◆ Extracted entries:
------

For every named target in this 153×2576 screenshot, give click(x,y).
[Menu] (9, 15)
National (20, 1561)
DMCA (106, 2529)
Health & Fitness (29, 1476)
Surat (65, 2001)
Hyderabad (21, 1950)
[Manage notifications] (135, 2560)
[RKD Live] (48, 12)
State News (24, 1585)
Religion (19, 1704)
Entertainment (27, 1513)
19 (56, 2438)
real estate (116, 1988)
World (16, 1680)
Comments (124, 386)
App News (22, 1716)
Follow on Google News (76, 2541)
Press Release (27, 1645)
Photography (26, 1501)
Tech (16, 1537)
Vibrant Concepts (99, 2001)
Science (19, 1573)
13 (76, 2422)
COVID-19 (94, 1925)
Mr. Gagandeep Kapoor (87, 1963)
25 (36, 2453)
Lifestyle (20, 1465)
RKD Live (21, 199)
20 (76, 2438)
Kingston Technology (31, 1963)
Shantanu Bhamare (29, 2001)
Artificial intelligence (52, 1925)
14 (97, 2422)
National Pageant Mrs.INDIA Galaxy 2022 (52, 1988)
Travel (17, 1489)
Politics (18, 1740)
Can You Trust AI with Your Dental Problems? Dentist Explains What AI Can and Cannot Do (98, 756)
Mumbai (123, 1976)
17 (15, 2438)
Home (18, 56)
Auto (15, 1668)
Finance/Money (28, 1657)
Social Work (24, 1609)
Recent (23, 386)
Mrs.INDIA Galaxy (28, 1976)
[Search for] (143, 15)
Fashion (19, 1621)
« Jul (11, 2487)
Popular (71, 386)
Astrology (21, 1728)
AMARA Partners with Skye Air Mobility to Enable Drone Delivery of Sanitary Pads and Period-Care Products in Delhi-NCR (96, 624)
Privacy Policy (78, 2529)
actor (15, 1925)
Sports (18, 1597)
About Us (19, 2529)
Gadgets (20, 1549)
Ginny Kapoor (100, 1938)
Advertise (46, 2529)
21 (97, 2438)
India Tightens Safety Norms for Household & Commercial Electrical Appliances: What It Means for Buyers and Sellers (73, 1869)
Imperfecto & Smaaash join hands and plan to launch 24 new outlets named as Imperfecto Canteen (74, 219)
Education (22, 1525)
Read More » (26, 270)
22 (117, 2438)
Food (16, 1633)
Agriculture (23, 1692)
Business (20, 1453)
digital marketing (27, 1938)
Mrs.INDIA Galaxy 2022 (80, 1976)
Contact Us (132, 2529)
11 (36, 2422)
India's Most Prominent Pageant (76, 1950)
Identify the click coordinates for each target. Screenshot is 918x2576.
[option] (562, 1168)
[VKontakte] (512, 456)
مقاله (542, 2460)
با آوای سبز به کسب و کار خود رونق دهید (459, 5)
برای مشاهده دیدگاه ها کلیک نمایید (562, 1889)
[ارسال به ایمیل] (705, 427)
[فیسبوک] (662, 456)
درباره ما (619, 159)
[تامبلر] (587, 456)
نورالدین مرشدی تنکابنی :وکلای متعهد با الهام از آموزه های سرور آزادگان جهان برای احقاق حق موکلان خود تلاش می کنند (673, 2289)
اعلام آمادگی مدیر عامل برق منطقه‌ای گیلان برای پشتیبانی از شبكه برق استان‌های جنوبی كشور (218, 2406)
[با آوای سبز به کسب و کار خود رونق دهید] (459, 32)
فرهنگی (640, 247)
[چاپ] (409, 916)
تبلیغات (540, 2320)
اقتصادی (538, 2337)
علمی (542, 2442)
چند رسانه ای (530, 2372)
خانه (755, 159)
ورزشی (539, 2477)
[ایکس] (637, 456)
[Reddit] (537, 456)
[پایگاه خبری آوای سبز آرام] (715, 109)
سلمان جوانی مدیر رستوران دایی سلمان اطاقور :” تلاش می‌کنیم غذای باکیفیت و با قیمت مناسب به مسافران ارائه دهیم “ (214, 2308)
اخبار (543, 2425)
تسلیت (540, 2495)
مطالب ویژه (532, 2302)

------

◆ Problem description: Every line above from the line with "Contact Us (132, 2529)" to the line with "دهید (459, 5)", both included, must be reproduced exactly, and no other line may appear.

◆ Written response:
Contact Us (132, 2529)
11 (36, 2422)
India's Most Prominent Pageant (76, 1950)
Identify the click coordinates for each target. Screenshot is 918x2576.
[option] (562, 1168)
[VKontakte] (512, 456)
مقاله (542, 2460)
با آوای سبز به کسب و کار خود رونق دهید (459, 5)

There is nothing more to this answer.